Maryland lawmakers are advancing a new round of child protection legislation during the 2026 General Assembly session, citing the need to strengthen safeguards against abuse and neglect. This bill highlights growing legislative momentum around expanded reporting requirements and earlier state intervention in suspected cases of harm.
But a closer look at Maryland’s existing family law proposals raises a more complicated question: Is the General Assembly expanding child welfare authority faster than it is improving the quality and accountability of the system itself?
Expansion Without Precision
Maryland’s child protection framework already grants broad discretion to courts, evaluators, and agencies operating under civil—not criminal—standards. Evidence rules are relaxed, fact-finding is often informal, and judicial discretion is wide.
The latest proposals largely continue that trend. They emphasize:
- Increased reporting obligations
- Broader intervention authority
- Earlier involvement by state systems
What they do not emphasize to the same degree are tighter evidentiary thresholds, clearer statutory definitions of harm, or stronger due-process protections for families once the system intervenes.

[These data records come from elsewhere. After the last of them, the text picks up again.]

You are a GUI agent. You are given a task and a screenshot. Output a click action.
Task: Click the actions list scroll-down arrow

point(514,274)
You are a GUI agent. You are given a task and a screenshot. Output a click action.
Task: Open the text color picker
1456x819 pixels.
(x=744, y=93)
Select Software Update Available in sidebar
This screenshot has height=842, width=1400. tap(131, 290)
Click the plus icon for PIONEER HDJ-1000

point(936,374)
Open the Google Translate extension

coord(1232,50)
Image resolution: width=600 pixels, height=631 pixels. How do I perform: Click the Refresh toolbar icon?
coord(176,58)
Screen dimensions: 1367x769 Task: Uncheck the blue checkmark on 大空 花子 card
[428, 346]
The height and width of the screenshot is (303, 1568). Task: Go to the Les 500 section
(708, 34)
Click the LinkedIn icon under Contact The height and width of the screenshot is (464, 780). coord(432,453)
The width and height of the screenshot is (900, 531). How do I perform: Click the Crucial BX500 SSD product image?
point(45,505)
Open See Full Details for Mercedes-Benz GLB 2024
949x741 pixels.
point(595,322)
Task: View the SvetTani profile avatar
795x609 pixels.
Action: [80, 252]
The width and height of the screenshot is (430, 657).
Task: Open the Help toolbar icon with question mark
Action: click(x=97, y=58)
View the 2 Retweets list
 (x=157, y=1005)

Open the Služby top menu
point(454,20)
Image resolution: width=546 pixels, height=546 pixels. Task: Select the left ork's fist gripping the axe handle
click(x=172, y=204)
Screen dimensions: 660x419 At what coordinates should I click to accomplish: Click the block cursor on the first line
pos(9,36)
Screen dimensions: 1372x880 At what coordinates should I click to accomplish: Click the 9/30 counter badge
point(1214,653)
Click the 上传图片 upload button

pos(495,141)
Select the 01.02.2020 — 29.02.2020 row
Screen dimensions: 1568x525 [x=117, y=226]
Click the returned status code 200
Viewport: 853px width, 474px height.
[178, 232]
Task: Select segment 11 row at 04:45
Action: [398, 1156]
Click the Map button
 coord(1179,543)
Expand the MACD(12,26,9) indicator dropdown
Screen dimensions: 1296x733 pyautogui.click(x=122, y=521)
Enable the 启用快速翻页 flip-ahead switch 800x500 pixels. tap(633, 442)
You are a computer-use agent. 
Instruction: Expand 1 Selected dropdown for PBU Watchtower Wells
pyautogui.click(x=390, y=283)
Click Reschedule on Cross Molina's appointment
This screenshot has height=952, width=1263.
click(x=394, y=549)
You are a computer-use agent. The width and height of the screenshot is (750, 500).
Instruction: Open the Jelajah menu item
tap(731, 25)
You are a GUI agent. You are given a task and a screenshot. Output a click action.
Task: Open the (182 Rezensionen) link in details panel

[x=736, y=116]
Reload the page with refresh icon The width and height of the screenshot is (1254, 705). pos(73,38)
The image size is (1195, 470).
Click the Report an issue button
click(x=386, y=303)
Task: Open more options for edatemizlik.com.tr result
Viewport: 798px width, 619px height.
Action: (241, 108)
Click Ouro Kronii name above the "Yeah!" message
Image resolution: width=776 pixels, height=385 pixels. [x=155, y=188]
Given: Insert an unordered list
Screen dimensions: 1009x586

That imbalance is not hypothetical. It is visible in parallel custody legislation already before lawmakers.
SB222 / HB0137: A Case Study in Legislative Blind Spots
One bill frequently cited as a reform measure is SB222, cross-filed in the House as HB0137, which addresses qualifications for child custody evaluators.
The bill is sponsored by Mary Beth Carozza and Chris West, with House sponsorship by Delegates Kaufmann, Airkan, Foley, and Taylor.
Despite being introduced in multiple legislative sessions—five iterations to date—the bill continues to omit a core competency increasingly central to custody disputes: psychological abuse.
Why the Omission Matters
Custody evaluators play an outsized role in Maryland family courts. Their reports often shape:
- Custody and parenting-time determinations
- Access to children during litigation
- Long-term family structure
Yet under SB222, evaluators are required to have experience in “one or more” listed competency areas. Not only does this allow partial qualification, but psychological abuse—covering coercive control, emotional manipulation, intimidation, and alienation—is not included in the statutory knowledge set at all.
This is notable because psychological abuse is among the most frequently alleged harms in high-conflict custody cases and is widely recognized in clinical literature as having serious long-term impacts on children.
Legislative Consequences of a Narrow Definition of Harm
By excluding psychological abuse from evaluator qualifications, Maryland law effectively narrows what the system is structurally capable of recognizing.
That has downstream effects:
- Harm that does not present physically is more easily dismissed
- Protective behaviors may be mischaracterized as “conflict”
- Abusive dynamics can be reframed as personality disputes
At the same time, broader child protection bills increase the likelihood of system involvement—placing greater weight on professional assessments that may lack training in the most common non-physical forms of harm.
Due Process Remains the Missing Counterweight
What is largely absent from the current legislative push is a corresponding effort to strengthen:
- Evidentiary standards before intervention
- Timelines for dismissal of unsubstantiated claims
- Accountability for erroneous or biased evaluations
- Remedies for families harmed by system error
Once a family enters Maryland’s child welfare or custody system, correction is rare. Records persist. Judicial deference compounds. Appeals are costly and slow.
Expanding intervention authority without addressing these structural realities risks compounding—not correcting—existing weaknesses.
A Policy Debate Maryland Has Yet to Finish
Supporters of expanded child protection measures argue that earlier intervention saves lives and prevents tragedy. Critics counter that poorly calibrated systems can cause lasting harm when authority outpaces precision.
Both claims can be true.
But as Maryland lawmakers consider additional child protection bills, SB222/HB0137 illustrates a central unresolved issue: the state is expanding the system’s reach without modernizing its understanding of harm or raising professional standards accordingly.
Until that gap is addressed, legislative efforts may strengthen the appearance of protection—while leaving key vulnerabilities untouched.